> [Work to complete] Look below for the line with "The width and"; begin the copy there and stop after the line with "the variable Draft", keeping the text exact and the pictures out.

> [Data records]
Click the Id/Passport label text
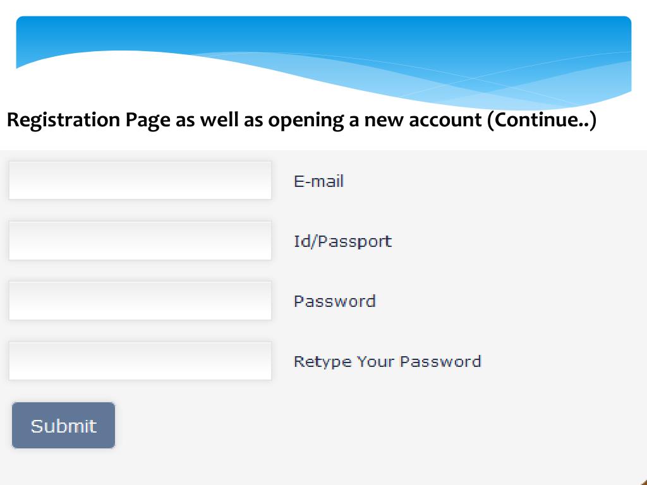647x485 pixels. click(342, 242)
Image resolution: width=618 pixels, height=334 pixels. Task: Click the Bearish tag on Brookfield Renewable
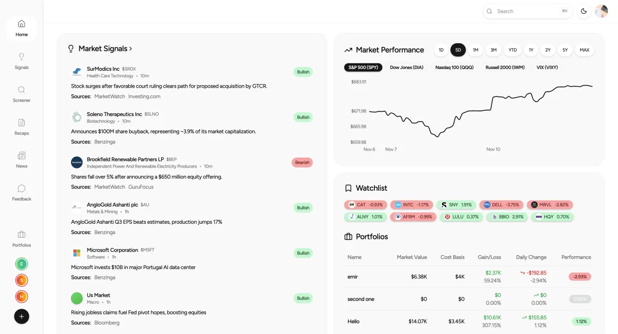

--

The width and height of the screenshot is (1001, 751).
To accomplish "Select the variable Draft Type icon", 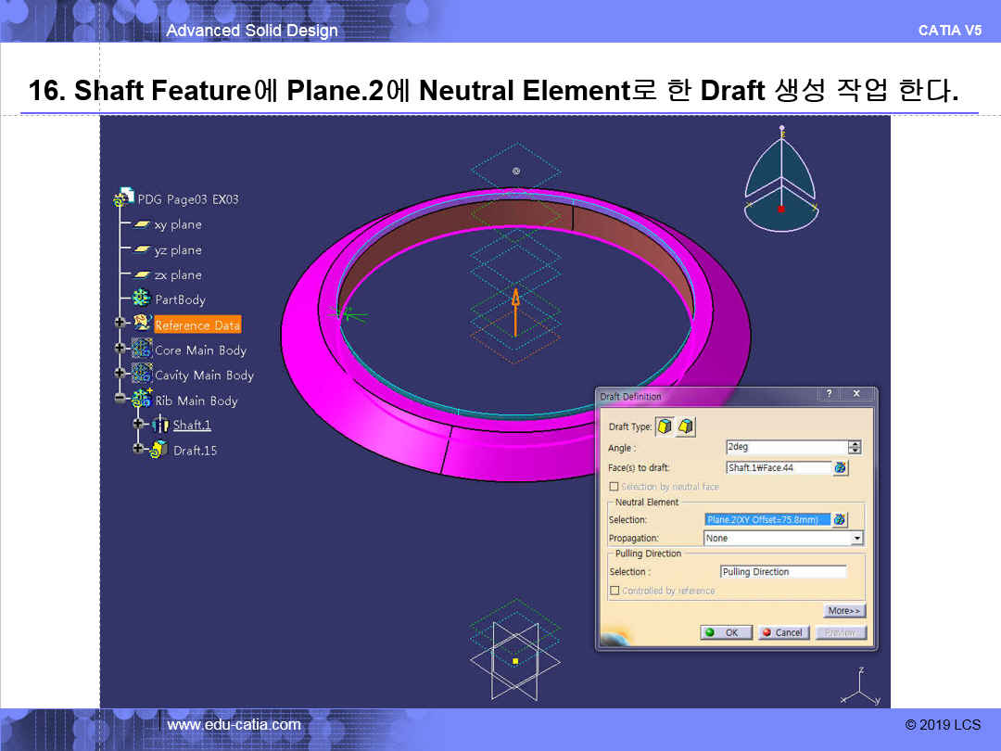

> [Final answer]
The width and height of the screenshot is (1001, 751).
To accomplish "Select the variable Draft Type icon", 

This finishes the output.